Tableau No III (Composition losangique avec huit lignes et rouge)
Huile sur toile, longueur des côtés 100,5 x 100,5 cm, longueur transversal 141,5 x 141,5 cm
Photo: Peter Schibli, Basel

Le carré peint reposant sur sa pointe irradie d’une clarté immaculée et transmet en même temps un peu d’un mystère sublime et émouvant. À partir des années 1910, Mondrian réalisa plusieurs « tableaux losangiques », dont l’intérêt premier était de lui permettre de déléguer au mur les « angles vides » du cubisme.

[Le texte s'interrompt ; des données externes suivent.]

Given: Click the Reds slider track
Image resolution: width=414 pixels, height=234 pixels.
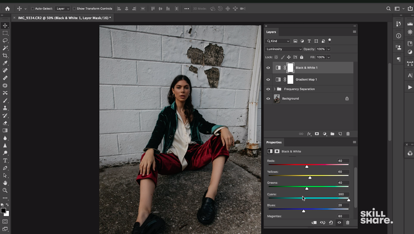Looking at the screenshot, I should pos(308,165).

Dans l’œuvre tardive de la Fondation, cet « espace vacant » est conquis de façon magistrale par le procédé consistant à faire se rencontrer virtuellement les lignes verticales et horizontales « à l’extérieur » du tableau. Dans l’esthétique de Mondrian, il est capital que seuls les bords du tableau soient désormais obliques, et non les lignes contenues dans le tableau. Le tableau est désormais perçu comme un objet qui se trouve sur le mur et peut ainsi constituer un extrait d’une harmonie infinie.

Piet Mondrian

1872, Amersfoort – 1944, New York

Après une œuvre de jeunesse assez ésotérique, Mondrian, établi à Paris de 1912 à 1914 puis de 1919 à 1938, renonce en 1911 au cubisme (figuratif) pour se tourner vers l’abstraction. À partir de 1916, il se consacre presque exclusivement à la peinture abstraite. En 1917, il participe à la fondation du mouvement de Stijl et  passe pour le prophète et le théoricien de cet important mouvement de l’histoire de l’art. L’époque qui suit 1920 est celle du « néoplasticisme », attaché à définir un ordre autonome de l’art : à partir des principes de base de l’asymétrie, de l’angle droit, de l’utilisation des couleurs primaires ainsi que du blanc et du noir, le tableau doit accéder à un équilibre évoquant celui du cosmos. Après avoir passé deux ans à Londres, Mondrian émigre à New York en 1940. Son œuvre a eu une importance considérable pour l’art moderne, qui l’aborde généralement— dépouillé de sa dimension conceptuelle — sous un angle purement formel.